JOSÉ JORGE FIGUEIREDO DOS ANJOS CIVIL E PROCESSO CIVIL.
AGRAVO INTERNO.
DECISÃO MONOCRÁTICA.
AUSÊNCIA DE CONDUTA A SER IMPUTADA À RÉ.
NEGATIVAÇÃO DO NOME DA AUTORA EM VIRTUDE DE TÍTULO CEDIDO NÃO PAGO.
COMPROVAÇÃO DE ENTREGA DA MERCADORIA.
EXERCÍCIO REGULAR DO DIREITO.
DANOS NÃO COMPROVADOS.
IMPROCEDÊNCIA DO PEDIDO. I.
Em suas razões ao agravo, a recorrente afirma que ocorreu falha na prestação dos serviços, pois não houve comprovação da entrega da suposta compra efetuada pela agravante à agravada, no entanto, de acordo com o documento de id 3686985, vislumbra-se o canhoto de entrega da mercadoria onde é possível se vê o mesmo número do DANFE, com o recebimento sendo feito pela avó da agravante.
II.
Decisão agravada mantida.
Recurso desprovido. ACÓRDÃO Vistos, relatados e discutidos estes autos de AGRAVO INTERNO EM APELAÇÃO CÍVEL n.º 0802030-09.2018.8.10.0060 - TIMON/MA, em que figuram como Apelante e Apelado os acima enunciados, ACORDAM os Senhores Desembargadores “A Sexta Câmara Cível, por votação unânime, conheceu e negou provimento ao recurso, nos termos do voto do Desembargador Relator”.
Participaram do julgamento os Senhores Desembargadores José Jorge Figueiredo dos Anjos, Anildes de Jesus Bernardes Chaves Cruz e Luiz Gonzaga Almeida Filho.
Funcionou pela Procuradoria Geral de Justiça a Dra.
Lize de Maria Brandão de Sá.
São Luís (MA), Sessão do dia 23.09.2021 a 30.09.2021. DES.
JOSÉ JORGE FIGUEIREDO DOS ANJOS Relator RELATÓRIO Trata-se de Agravo Interno interposto por ROSANA DA ROCHA SILVA em face da decisão monocrática de ID 6230050, a qual negou provimento ao recurso de apelação de ID 3686904, a fim de manter a sentença de base (ID 3686902).
Em apurada síntese, nas razões de ID 6602979, a agravante aduziu que “Apesar de haver notas fiscais nas Id 36866883, não há nos autos do processo o canhoto de recebimento das mercadorias.
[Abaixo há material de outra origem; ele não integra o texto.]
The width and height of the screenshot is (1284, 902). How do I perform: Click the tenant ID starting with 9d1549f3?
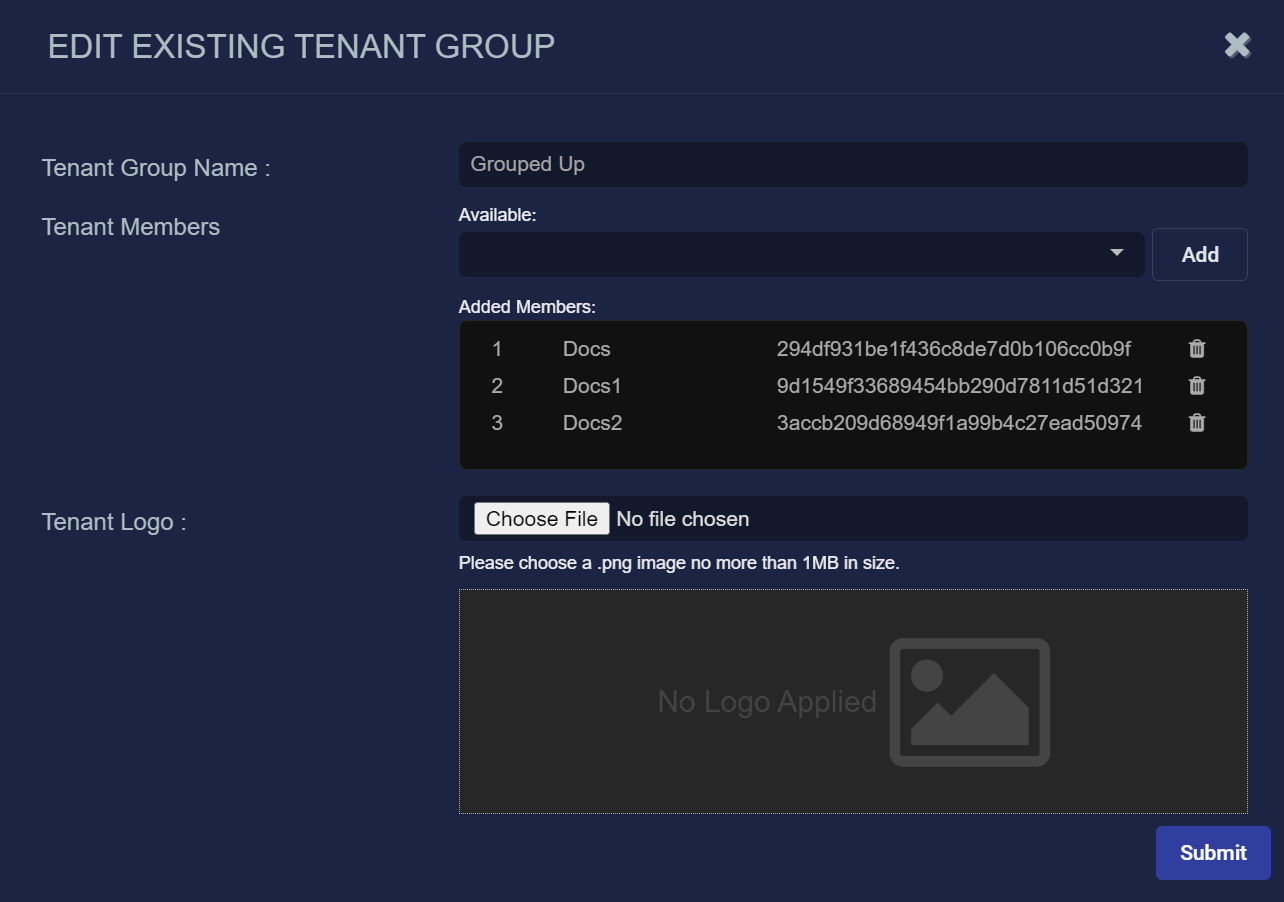tap(959, 386)
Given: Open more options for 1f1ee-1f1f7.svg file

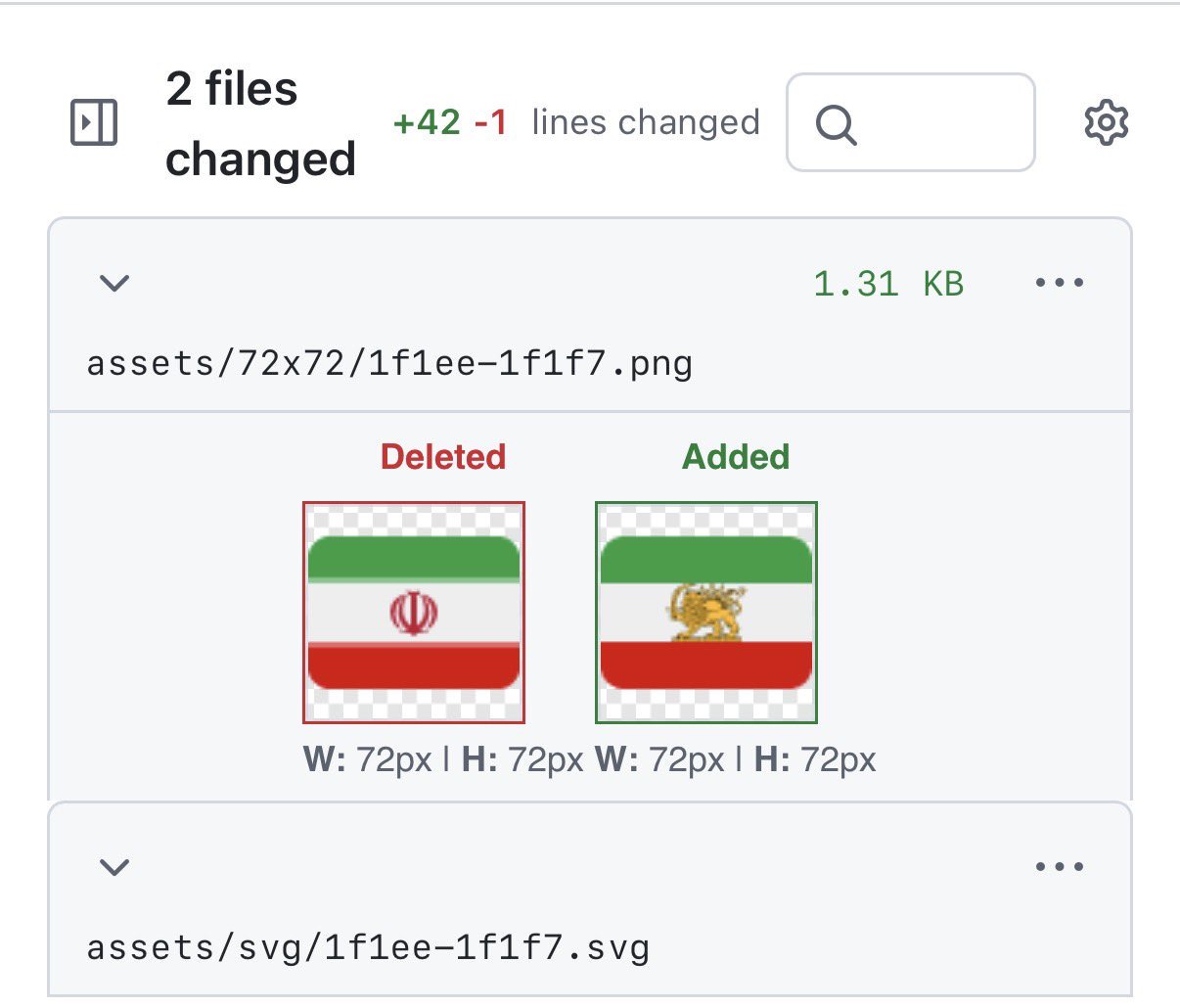Looking at the screenshot, I should [x=1059, y=867].
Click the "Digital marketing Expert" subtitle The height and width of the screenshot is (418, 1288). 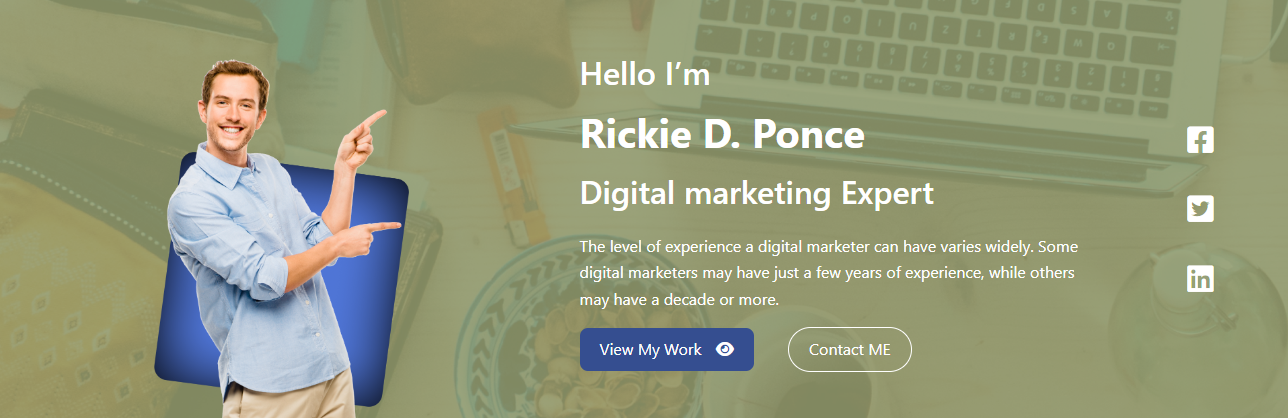[756, 193]
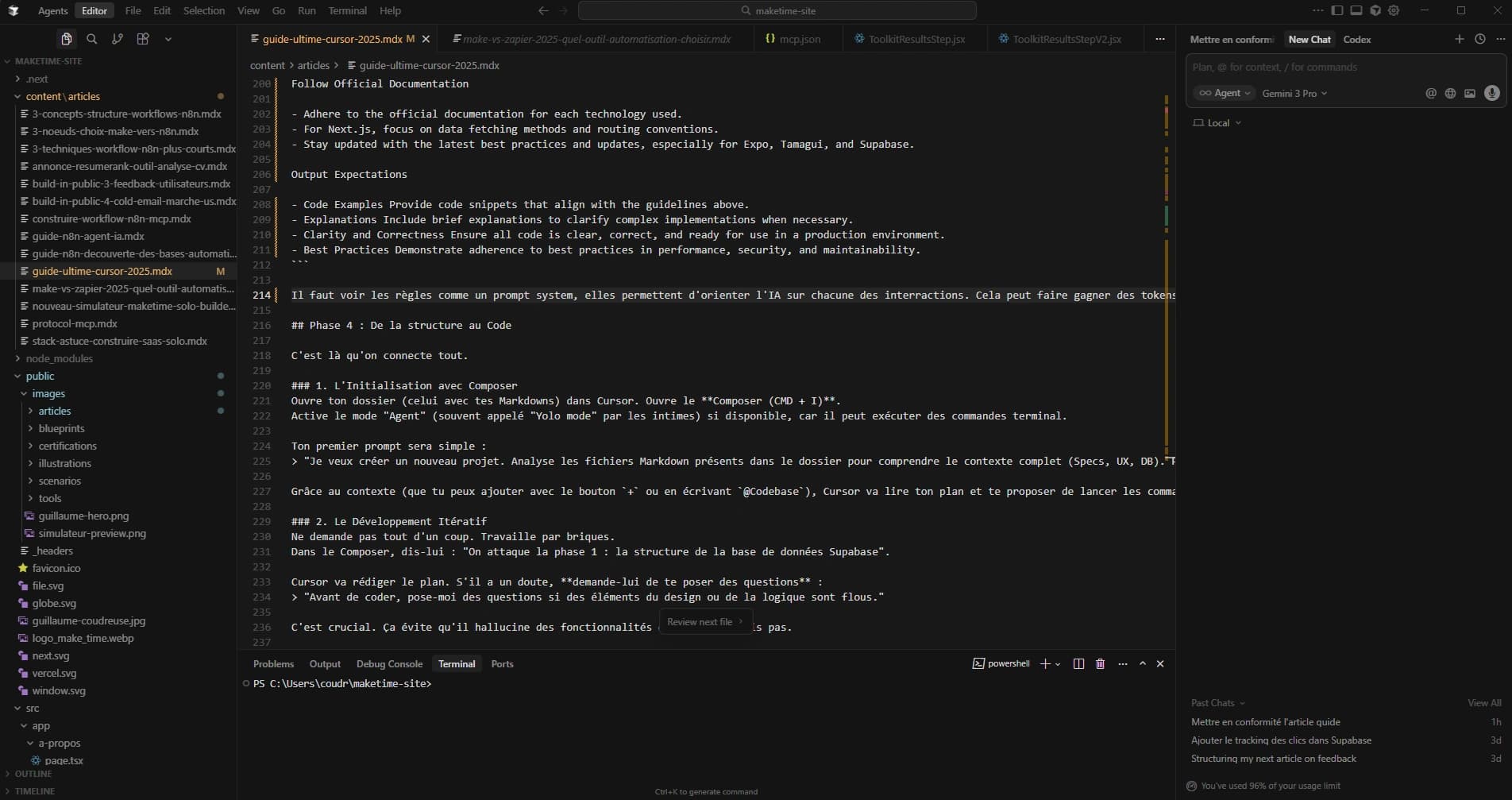1512x800 pixels.
Task: Click the @ mention icon in chat input
Action: click(x=1430, y=93)
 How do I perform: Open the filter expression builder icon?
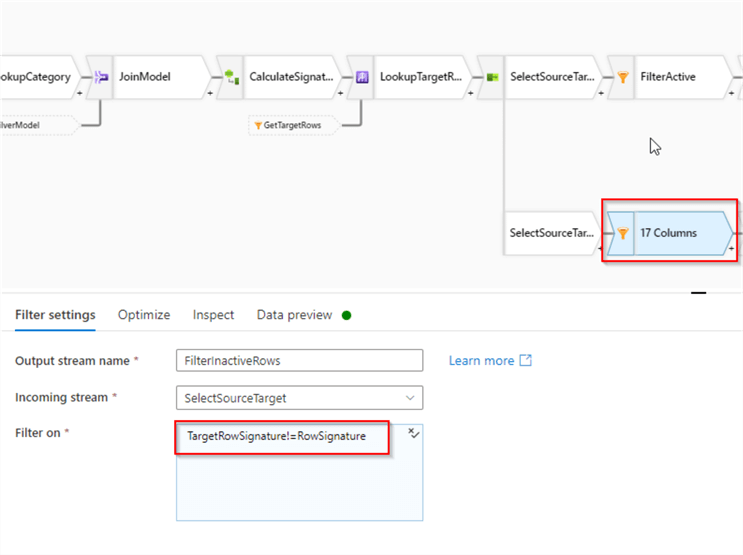(x=413, y=433)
Se for observado a parte superior do documento em questão, é de fácil percepção que falta a assinatura do recebedor e a data da entrega. ” Afirma que “O fato de existir relação jurídica entre as partes não pressupõe, nem comprova ou justifica, por si só, a existência da dívida apontada. ” Argumenta que “não comprovado o débito da autora perante a NATURA COSMÉTICOS S.A. (cedente) a legitimar a cobrança e a inscrição de seu nome no SPC/SERASA, certo é que conduta não pode ser considerada exercício regular de direito, pois ausente motivação lícita. ” Sustenta que “caberia ao agravado provar que a agravante efetivamente contratou, promovendo nos autos a juntada do contrato subscrito pela mesma e que deixou de assumir as obrigações no instrumento estipuladas, o que não o fez. ” Por fim, requer o conhecimento do presente Agravo, e no mérito que lhe seja dado seguimento ao recurso de Apelação, sendo-lhe dado provimento para reformar integralmente a sentença de base, com o provimento do apelo, com o acolhimento dos pedidos da exordial.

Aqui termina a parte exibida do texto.